**Task prompt**:
Take the data below and copy exactly the lines starting at the one with "You are a computer-use agent." and finishing at the one with "Instruction: Click external", both included.

**Given information**:
Segment Open

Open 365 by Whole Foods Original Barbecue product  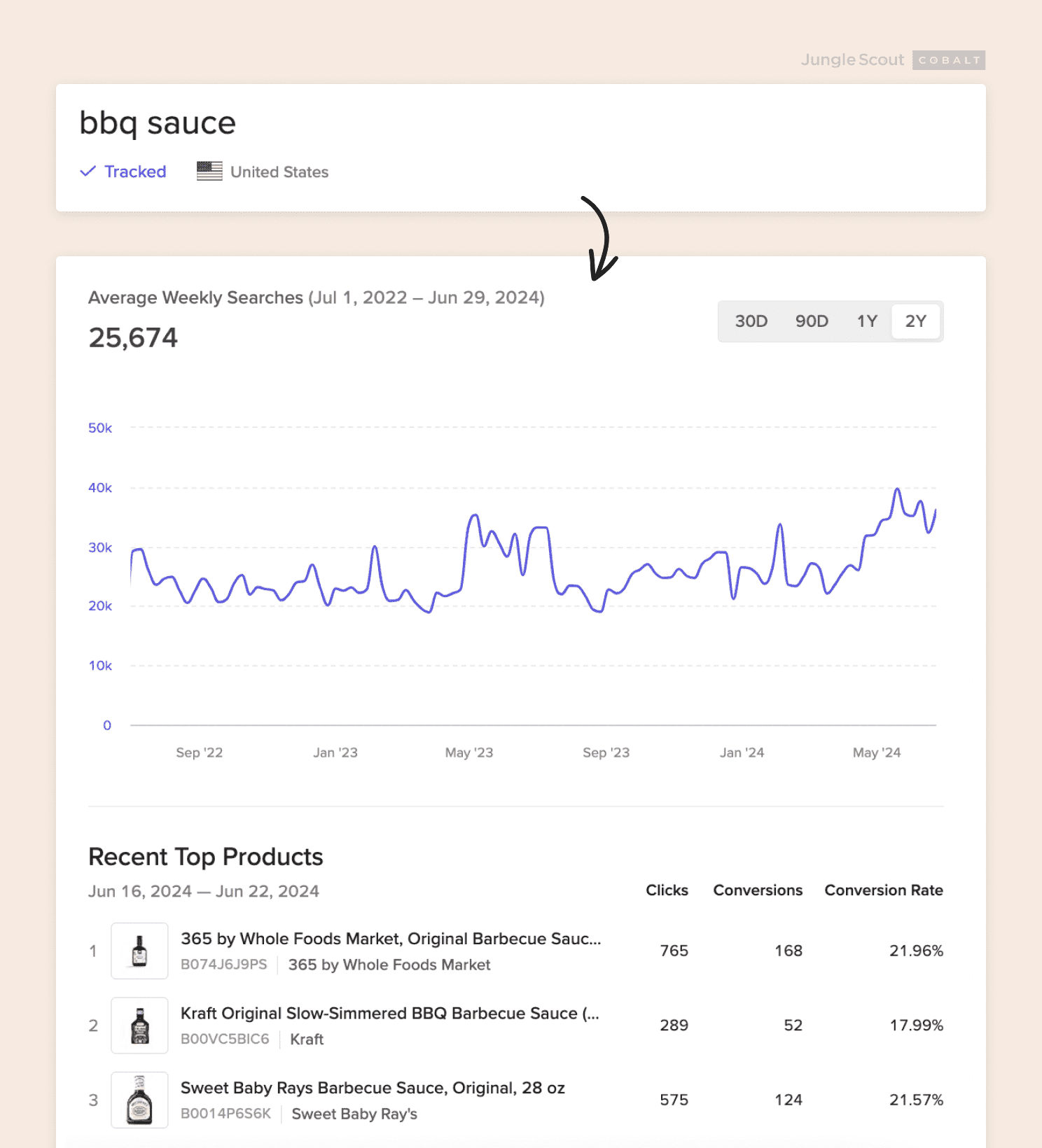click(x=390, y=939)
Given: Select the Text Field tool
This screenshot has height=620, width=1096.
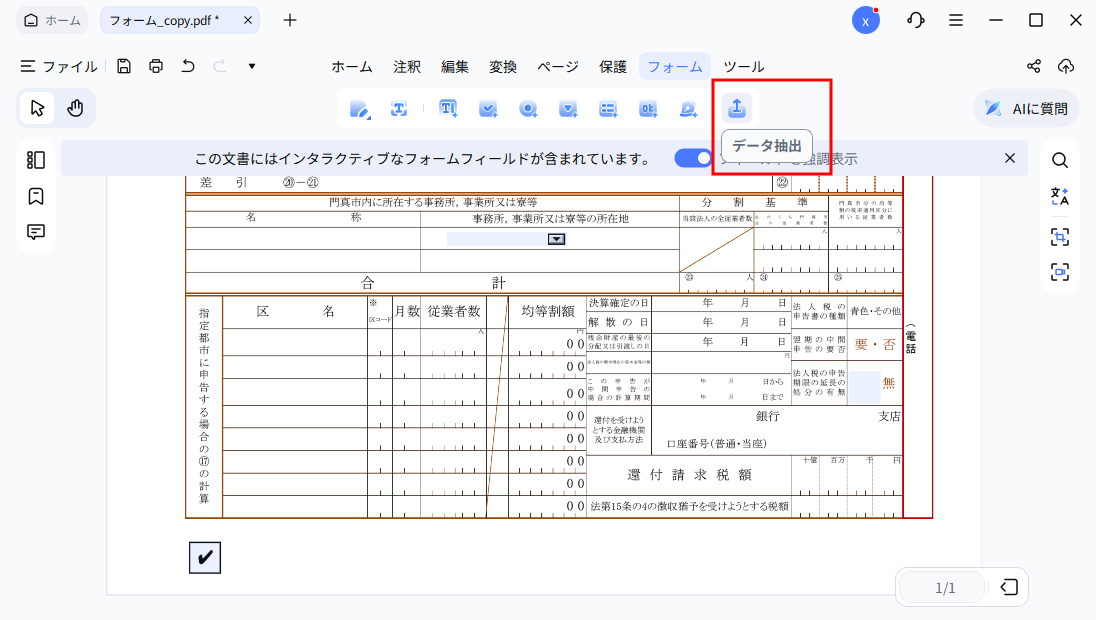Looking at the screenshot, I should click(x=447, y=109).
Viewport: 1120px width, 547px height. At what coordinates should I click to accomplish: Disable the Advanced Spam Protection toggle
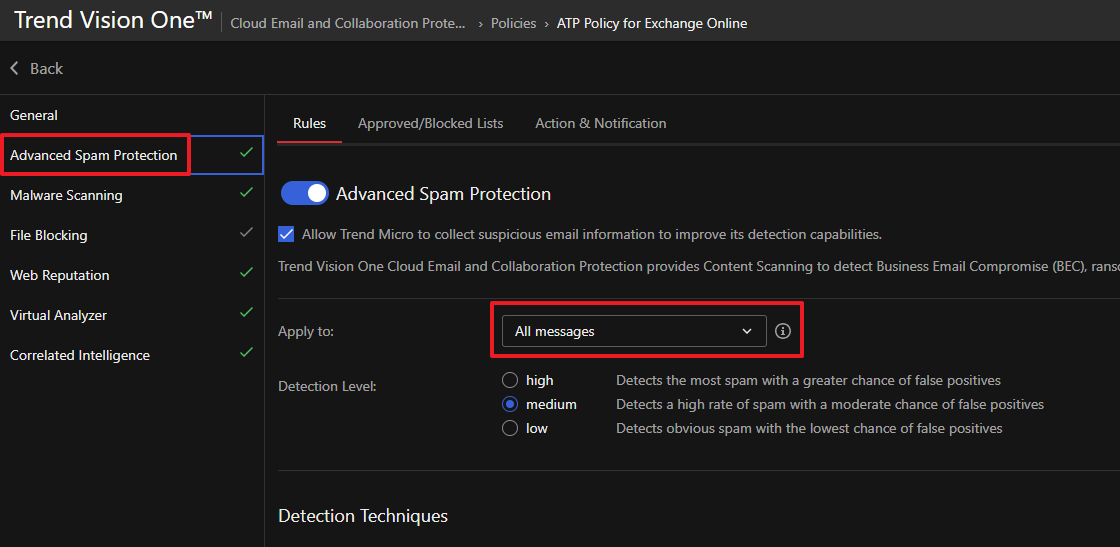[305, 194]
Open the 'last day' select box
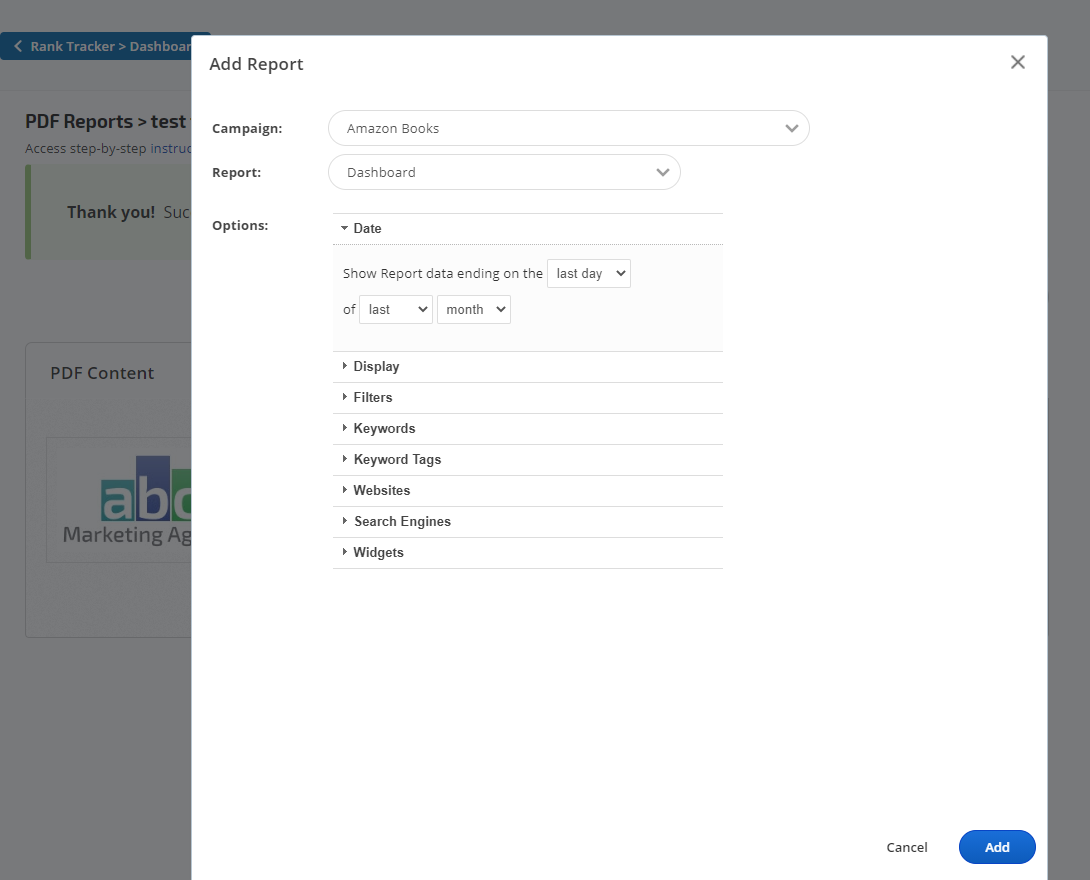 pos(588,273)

Segment Closed
Segment Open

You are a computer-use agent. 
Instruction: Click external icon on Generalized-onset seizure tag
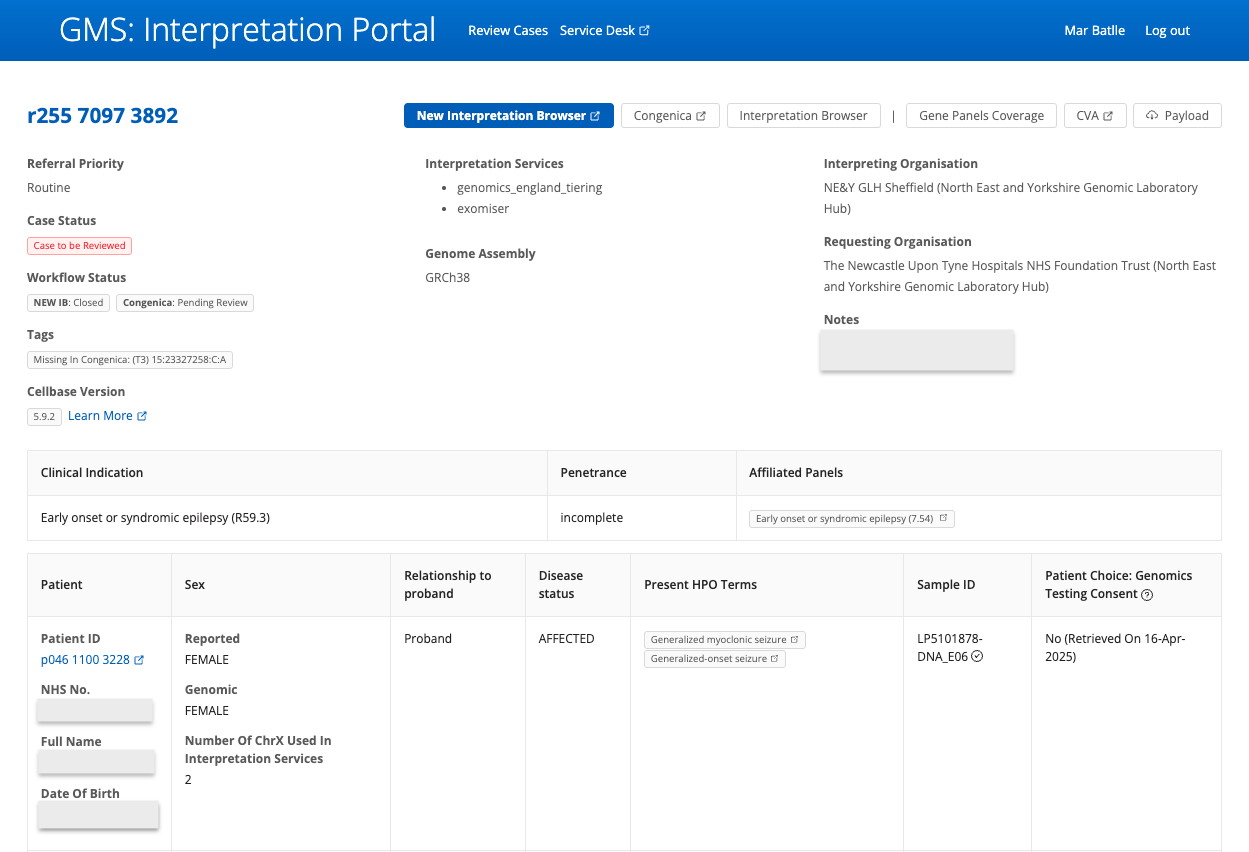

Segment Closed
Segment Open

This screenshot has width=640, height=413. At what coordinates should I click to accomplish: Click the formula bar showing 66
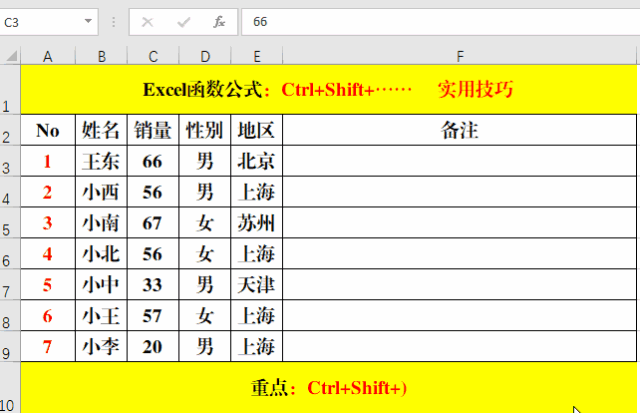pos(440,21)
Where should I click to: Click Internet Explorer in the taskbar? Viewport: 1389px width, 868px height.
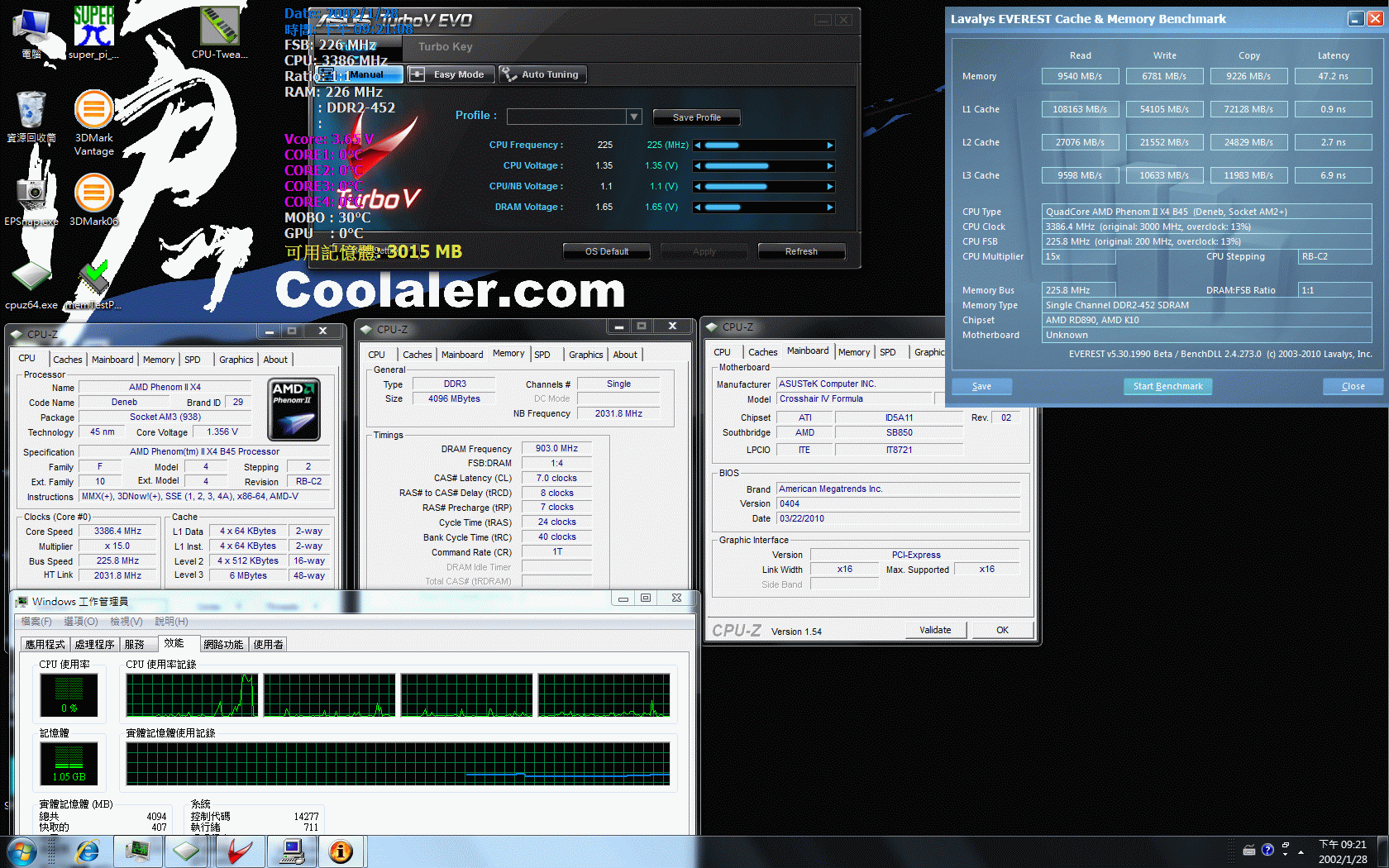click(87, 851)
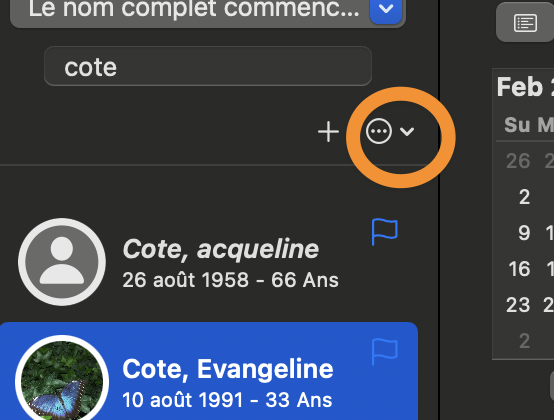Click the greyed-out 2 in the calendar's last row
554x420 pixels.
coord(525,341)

Segment Closed

**Task solution**:
You are a computer-use agent. 
Instruction: Click external icon on Generalized-onset seizure tag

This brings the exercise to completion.